━━━ Text section

Hamilton estimates 337 million litres of sewage spilled into harbourfront since 1996

The City of Hamilton says it estimates 337 million litres of sewage — roughly 135 Olympic-sized swimming pools worth of sewage — leaked into the harbour since 1996.

Most fish species in the harbour are in decline, spokesperson for Fisheries and Oceans Canada says

A sign that tells people not to swim in the water.
The City of Hamilton says 337 million litres of sewage flowed into the Hamilton Harbour since 1996. (Bobby Hristova/CBC)

The City of Hamilton estimates 337 million litres of sewage — roughly 135 Olympic-sized swimming pools worth of sewage — flowed into the harbour since 1996.

That's roughly 13 million litres per year for 26 years.

"City staff developed this estimate based on the water meter usage data for all of the properties connected to the combined sewer pipe," read a media release from the city on Monday morning, adding this method was identified as the most accurate way to represent the discharge over the 26 years.

"The repair work and realignment of the sewer was completed on Wednesday, Nov. 23, 2022 at 9:32 p.m., and all sewage is now flowing into the Western Sanitary Interceptor and all appropriate repairs to the combined sewer have been completed."

Last week, the city discovered the leak near Wentworth Street North and Burlington Street East.

Director of Hamilton Water Nick Winters said an incorrect illustration was given to contractors, which led to a hole being made into a combined sewage pipe in 1996.

That caused the waste from 50 properties along Macallum Street and parts of Brant Street and Wentworth Street North to spill right into Lake Ontario.

The city says fixing the hole cost $29,830.

WATCH: City of Hamilton discovers 26-year leak of sewage into Hamilton Harbour

City of Hamilton discovers 26-year leak of sewage into Hamilton Harbour

4 months ago
Duration 2:24
The city of Hamilton says it has discovered sewage has been leaking into the Hamilton Harbour since 1996 because of a hole in a combined sewage pipe in the industrial sector.

The city said it has informed the Ministry of Environment, Conservation and Parks of the update, and added the ministry hasn't issued Hamilton an order to come up with a remediation plan or audit its entire sewage infrastructure.

Last week Tys Theijsmeijer, head of natural lands at Royal Botanical Gardens, said he expects at least one more leak in the city.

City staff will bring a report to the public works committee on Monday afternoon, and there's a webpage solely for updates on the leak.

What life is in the harbour and how is it impacted?

━━━━━━
━━━ Information supplied

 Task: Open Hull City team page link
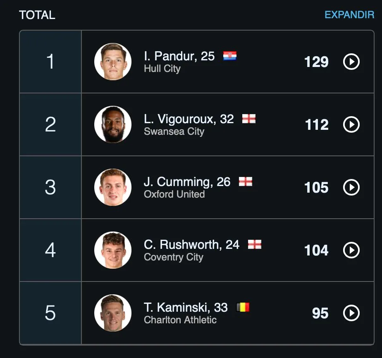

━━━━━━

Required work :: In the article on the Hamilton sewage leak, how much did the city say fixing the hole cost?

Correct response :: $29,830